*TASK GOAL*
Can you reproduce every line of the listing below verbatim, with nothing changed?

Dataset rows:
******

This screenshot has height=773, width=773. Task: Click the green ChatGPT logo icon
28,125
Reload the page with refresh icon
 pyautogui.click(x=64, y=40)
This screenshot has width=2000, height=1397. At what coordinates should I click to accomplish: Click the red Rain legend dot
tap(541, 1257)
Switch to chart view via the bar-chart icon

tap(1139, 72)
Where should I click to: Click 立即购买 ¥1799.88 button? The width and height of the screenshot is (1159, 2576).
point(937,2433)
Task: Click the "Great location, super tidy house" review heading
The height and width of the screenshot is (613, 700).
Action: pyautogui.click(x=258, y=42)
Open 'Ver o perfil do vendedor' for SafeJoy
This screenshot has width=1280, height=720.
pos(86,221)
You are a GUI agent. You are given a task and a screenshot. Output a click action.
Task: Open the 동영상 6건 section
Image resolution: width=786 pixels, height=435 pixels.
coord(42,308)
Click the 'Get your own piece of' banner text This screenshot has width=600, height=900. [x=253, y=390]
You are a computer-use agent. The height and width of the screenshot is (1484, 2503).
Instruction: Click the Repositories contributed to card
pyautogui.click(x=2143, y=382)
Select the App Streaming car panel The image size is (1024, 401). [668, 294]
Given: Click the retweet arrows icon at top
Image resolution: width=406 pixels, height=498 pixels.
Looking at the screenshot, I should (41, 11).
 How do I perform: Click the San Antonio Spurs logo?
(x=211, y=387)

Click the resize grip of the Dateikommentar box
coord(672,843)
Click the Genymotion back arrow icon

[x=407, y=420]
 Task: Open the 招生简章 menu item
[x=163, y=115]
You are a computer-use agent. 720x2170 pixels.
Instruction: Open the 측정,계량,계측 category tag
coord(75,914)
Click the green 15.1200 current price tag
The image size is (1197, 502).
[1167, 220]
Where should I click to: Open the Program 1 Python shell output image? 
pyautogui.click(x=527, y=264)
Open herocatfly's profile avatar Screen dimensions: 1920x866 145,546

******

*WRITTEN ANSWER*
This screenshot has height=773, width=773. Task: Click the green ChatGPT logo icon
28,125
Reload the page with refresh icon
 pyautogui.click(x=64, y=40)
This screenshot has width=2000, height=1397. At what coordinates should I click to accomplish: Click the red Rain legend dot
tap(541, 1257)
Switch to chart view via the bar-chart icon

tap(1139, 72)
Where should I click to: Click 立即购买 ¥1799.88 button? The width and height of the screenshot is (1159, 2576).
point(937,2433)
Task: Click the "Great location, super tidy house" review heading
The height and width of the screenshot is (613, 700).
Action: pyautogui.click(x=258, y=42)
Open 'Ver o perfil do vendedor' for SafeJoy
This screenshot has width=1280, height=720.
pos(86,221)
You are a GUI agent. You are given a task and a screenshot. Output a click action.
Task: Open the 동영상 6건 section
Image resolution: width=786 pixels, height=435 pixels.
coord(42,308)
Click the 'Get your own piece of' banner text This screenshot has width=600, height=900. [x=253, y=390]
You are a computer-use agent. The height and width of the screenshot is (1484, 2503).
Instruction: Click the Repositories contributed to card
pyautogui.click(x=2143, y=382)
Select the App Streaming car panel The image size is (1024, 401). [668, 294]
Given: Click the retweet arrows icon at top
Image resolution: width=406 pixels, height=498 pixels.
Looking at the screenshot, I should (41, 11).
 How do I perform: Click the San Antonio Spurs logo?
(x=211, y=387)

Click the resize grip of the Dateikommentar box
coord(672,843)
Click the Genymotion back arrow icon

[x=407, y=420]
 Task: Open the 招生简章 menu item
[x=163, y=115]
You are a computer-use agent. 720x2170 pixels.
Instruction: Open the 측정,계량,계측 category tag
coord(75,914)
Click the green 15.1200 current price tag
The image size is (1197, 502).
[1167, 220]
Where should I click to: Open the Program 1 Python shell output image? 
pyautogui.click(x=527, y=264)
Open herocatfly's profile avatar Screen dimensions: 1920x866 145,546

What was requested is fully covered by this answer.